The Oxford English Dictionary (2nd ed.) contains full entries for 171,476 words in current use. The average 16 year old has a vocabulary of only 10,000-12,000 words. You do the math, but basically, there are more than 160,000 words that you don’t know! Let’s see if we can fix that.

Here is a haphazard selection of weird and wonderful words that you probably have never heard of (I hadn’t.)

Coruscation: (1) glitter; sparkle (2) a brilliant flash of wit

Librocubicularist: one who reads in bed.

Lollapaloosasomething outstandingly good of its kind

For example: In 1897 the Idaho Daily Statesman wrote: “‘A lalla-pa-loosa,’ answered big John, and threw his hand to Scovel. There was a jack of hearts and a deuce, tray, four and five of diamonds.”  Read more>>


On Dictionary.com, you can sign up to receive their “Word of the Day.” How much easier can it get? Today’s “Word of the Day” is:

Pecuniary: related to money


Want more? (Yes! YES!) Check out these websites.

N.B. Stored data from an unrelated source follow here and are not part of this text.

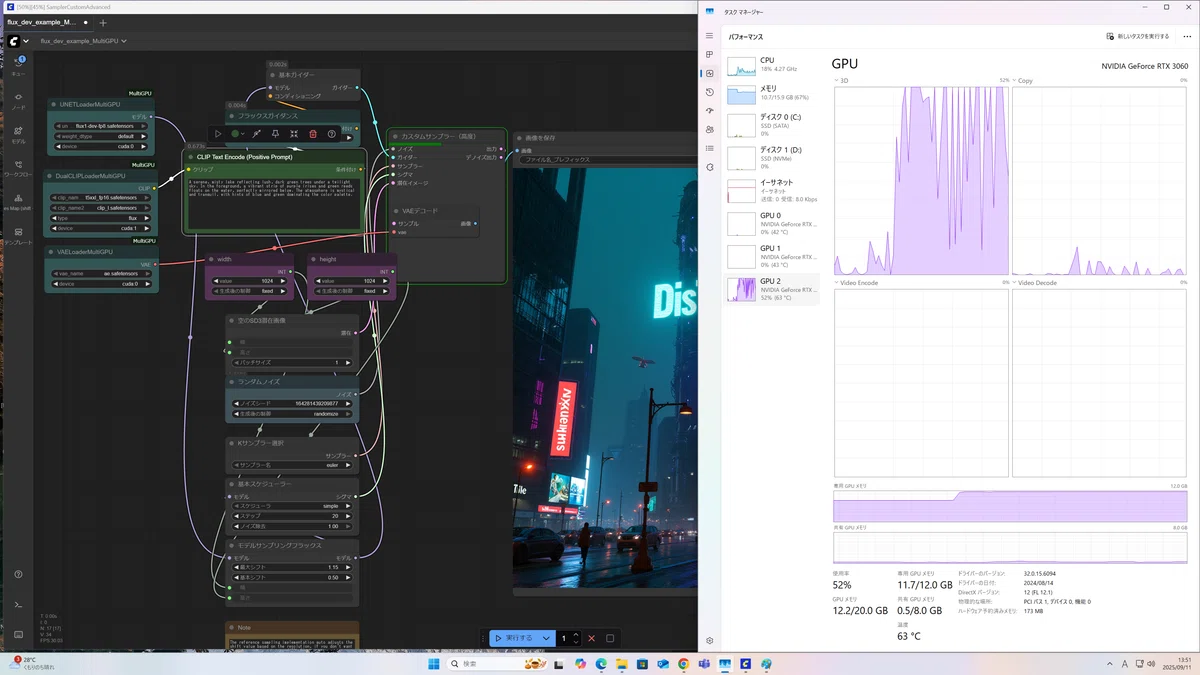Toggle collapse dot on UNETLoaderMultiGPU node
Image resolution: width=1200 pixels, height=675 pixels.
coord(54,104)
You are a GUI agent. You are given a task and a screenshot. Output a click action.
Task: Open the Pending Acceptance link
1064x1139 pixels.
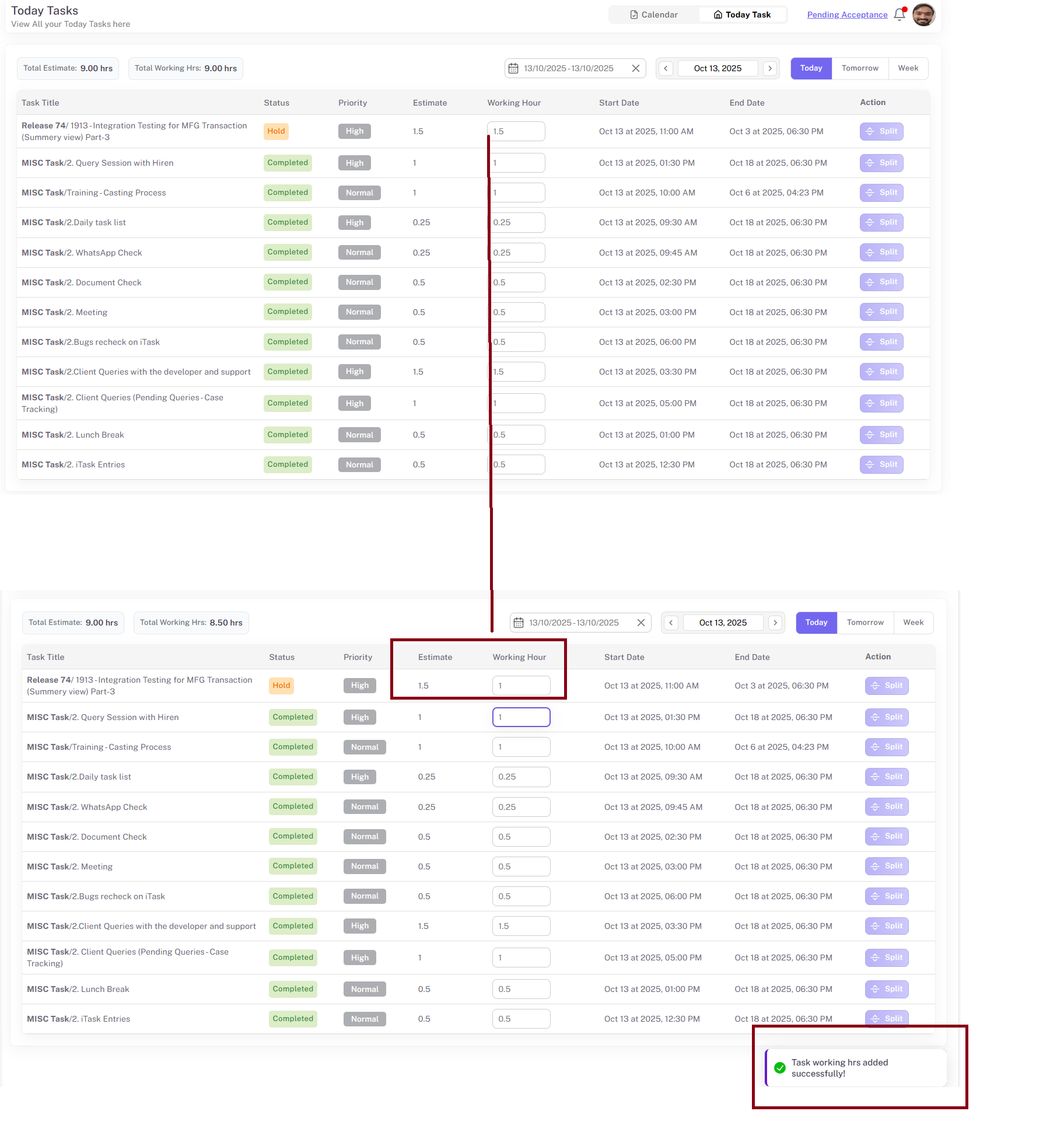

World Wide Words – Includes a list of weird words AND their etymologies!

Etymology*: the study of the history of words and how their form and meaning have changed over time

*Etymology is not on the World Wide Words list, but it’s a good word to know given the topic. Don’t you think? =)

Cool and Obscure Words

Deipnosophist: someone skilled in making dinner-table conversation

Obscure Words

Nelipot: someone who is walking without shoes


If you still crave more (as you should), here are some books to appease your appetite for the unusual, obscure, and preposterous.

Mrs. Byrne’s dictionary of unusual, obscure, and preposterous words : gathered from numerous and diverse authoritative sources By: (Guess who?) Mrs. Byrne.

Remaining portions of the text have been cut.